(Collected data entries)
====
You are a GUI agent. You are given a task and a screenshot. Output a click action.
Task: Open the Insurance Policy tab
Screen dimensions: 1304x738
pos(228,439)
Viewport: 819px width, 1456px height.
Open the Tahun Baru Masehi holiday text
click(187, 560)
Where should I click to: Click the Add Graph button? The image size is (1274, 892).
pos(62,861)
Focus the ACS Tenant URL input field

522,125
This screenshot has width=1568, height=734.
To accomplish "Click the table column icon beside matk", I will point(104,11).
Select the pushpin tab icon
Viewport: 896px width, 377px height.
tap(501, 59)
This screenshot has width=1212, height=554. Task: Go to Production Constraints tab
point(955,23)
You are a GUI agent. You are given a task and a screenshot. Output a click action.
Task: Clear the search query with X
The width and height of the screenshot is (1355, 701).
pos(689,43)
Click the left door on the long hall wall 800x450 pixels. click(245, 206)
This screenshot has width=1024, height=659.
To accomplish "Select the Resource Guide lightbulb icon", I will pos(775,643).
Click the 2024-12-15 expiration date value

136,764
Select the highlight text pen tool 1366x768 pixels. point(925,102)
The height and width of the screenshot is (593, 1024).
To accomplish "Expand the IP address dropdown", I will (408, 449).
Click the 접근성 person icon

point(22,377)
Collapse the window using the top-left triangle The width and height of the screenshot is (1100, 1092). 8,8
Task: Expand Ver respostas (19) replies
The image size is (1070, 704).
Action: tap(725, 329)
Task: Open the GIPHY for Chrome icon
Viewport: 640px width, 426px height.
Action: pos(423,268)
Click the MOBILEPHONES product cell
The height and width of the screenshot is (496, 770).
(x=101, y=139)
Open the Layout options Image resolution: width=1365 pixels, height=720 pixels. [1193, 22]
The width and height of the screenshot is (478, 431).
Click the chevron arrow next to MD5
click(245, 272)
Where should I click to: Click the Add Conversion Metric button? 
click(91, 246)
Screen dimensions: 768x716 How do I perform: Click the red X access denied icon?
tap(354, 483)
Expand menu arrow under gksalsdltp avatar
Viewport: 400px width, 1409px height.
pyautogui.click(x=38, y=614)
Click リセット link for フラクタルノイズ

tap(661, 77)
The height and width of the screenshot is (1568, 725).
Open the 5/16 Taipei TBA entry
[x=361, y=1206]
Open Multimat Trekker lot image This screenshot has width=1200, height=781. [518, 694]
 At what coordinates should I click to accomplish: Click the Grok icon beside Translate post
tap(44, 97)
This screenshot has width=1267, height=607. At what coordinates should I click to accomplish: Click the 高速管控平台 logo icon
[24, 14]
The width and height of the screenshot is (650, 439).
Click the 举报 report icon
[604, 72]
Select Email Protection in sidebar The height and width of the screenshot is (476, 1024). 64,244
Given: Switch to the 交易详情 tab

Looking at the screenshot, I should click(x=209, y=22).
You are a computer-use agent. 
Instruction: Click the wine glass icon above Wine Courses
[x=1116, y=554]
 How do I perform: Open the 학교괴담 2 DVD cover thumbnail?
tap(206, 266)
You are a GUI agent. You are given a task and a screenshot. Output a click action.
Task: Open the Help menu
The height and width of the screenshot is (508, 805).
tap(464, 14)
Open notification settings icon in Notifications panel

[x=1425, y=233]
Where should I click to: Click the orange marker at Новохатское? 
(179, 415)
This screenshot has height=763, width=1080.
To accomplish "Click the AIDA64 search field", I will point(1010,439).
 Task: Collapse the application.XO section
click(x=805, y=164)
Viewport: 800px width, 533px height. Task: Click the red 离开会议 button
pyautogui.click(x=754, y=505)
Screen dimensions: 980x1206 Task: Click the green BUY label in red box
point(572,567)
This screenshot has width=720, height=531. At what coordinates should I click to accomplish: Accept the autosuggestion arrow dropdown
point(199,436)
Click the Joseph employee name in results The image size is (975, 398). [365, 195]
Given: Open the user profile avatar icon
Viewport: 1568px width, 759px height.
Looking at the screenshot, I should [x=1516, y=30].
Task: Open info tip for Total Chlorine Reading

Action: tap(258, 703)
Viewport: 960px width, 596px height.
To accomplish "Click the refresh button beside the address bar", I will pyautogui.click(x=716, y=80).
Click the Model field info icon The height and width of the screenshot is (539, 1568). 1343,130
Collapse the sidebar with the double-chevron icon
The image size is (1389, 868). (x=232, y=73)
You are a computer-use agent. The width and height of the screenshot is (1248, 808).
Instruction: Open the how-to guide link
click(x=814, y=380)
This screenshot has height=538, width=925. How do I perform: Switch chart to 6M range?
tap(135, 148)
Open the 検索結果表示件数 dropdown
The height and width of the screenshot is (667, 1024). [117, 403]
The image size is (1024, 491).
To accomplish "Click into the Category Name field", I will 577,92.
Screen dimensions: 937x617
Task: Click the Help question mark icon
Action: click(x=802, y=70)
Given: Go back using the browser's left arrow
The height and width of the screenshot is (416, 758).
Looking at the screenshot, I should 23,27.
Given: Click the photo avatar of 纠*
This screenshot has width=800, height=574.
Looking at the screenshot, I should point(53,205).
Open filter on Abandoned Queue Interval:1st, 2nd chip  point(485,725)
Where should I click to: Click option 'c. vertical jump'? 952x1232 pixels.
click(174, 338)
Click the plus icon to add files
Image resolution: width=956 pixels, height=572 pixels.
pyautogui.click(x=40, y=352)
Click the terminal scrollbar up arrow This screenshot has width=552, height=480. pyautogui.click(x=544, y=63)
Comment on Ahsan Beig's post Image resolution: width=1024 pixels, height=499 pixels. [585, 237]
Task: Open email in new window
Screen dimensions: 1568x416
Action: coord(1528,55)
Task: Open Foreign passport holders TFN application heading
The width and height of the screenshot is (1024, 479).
====
> [YOUR GOAL]: All lines in the data that contain the word "window" should be copied.

> [ANSWER SPACE]:
Collapse the window using the top-left triangle The width and height of the screenshot is (1100, 1092). 8,8
Task: Open email in new window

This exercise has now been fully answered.